Saskia Esken, SPD-Vorsitzende des Bildungsausschusses im Bundestag, bestätigte, dass Gewalt und Mobbing an Schulen zunehmen. Sie betonte, dass mittlerweile fast jeder fünfte Schüler von Cybermobbing betroffen sei. Esken führte an, dass solches Verhalten oft auf mangelnde Konfliktlösungskompetenz bei Jugendlichen zurückzuführen sei.
Die AfD vertrat eine andere Position. Die stellvertretende Fraktionsvorsitzende Beatrix von Storch warf Esken vor, das Ausmaß des Problems zu verharmlosen, und brachte die Zunahme der Gewalt mit Migration in Verbindung. Die Partei forderte zudem eine bessere Erfassung von Schulgewalt, insbesondere von Fällen mit religiösen Motiven.

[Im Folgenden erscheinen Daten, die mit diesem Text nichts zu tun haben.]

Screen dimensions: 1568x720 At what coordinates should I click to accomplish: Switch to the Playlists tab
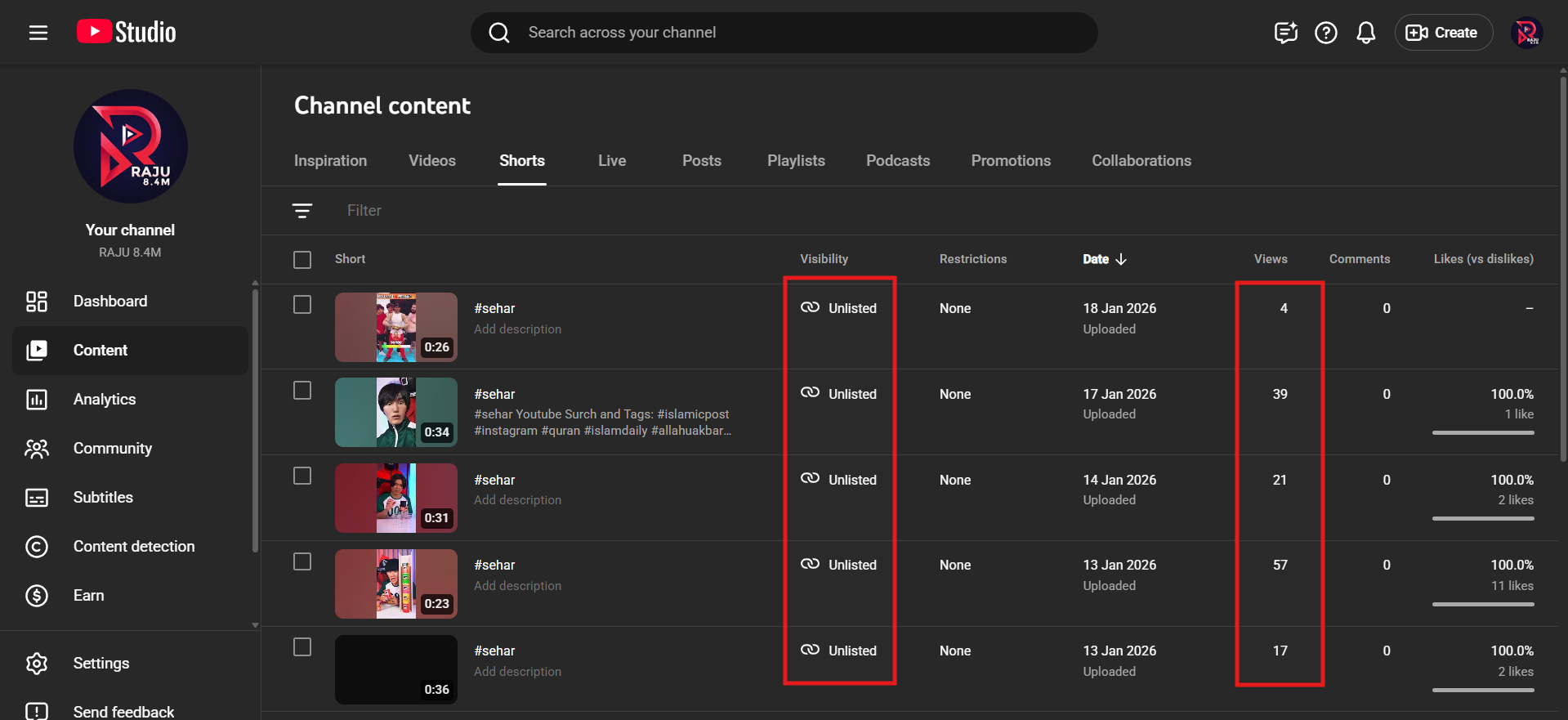tap(795, 161)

Vertreter von Union, Grünen und Linken erkannten das Problem zwar an, kritisierten jedoch den Ansatz der AfD. Sie argumentierten, dass die Schuldzuweisung an Migration tiefere gesellschaftliche Faktoren ignoriere. Trotz der unterschiedlichen Standpunkte wurden die AfD-Vorschläge zur weiteren Prüfung in die Ausschüsse überwiesen.
Polizeiliche Daten untermauern die Sorgen: In allen Bundesländern ist ein deutlicher Anstieg gewalttätiger Vorfälle zu verzeichnen.
Die Debatte über Schulgewalt bleibt politisch gespalten. Während die AfD gezielte Maßnahmen fordert, setzen andere Parteien auf gesellschaftlich breiter angelegte Lösungen. Die Vorschläge werden nun in den parlamentarischen Gremien detailliert geprüft, bevor Entscheidungen fallen.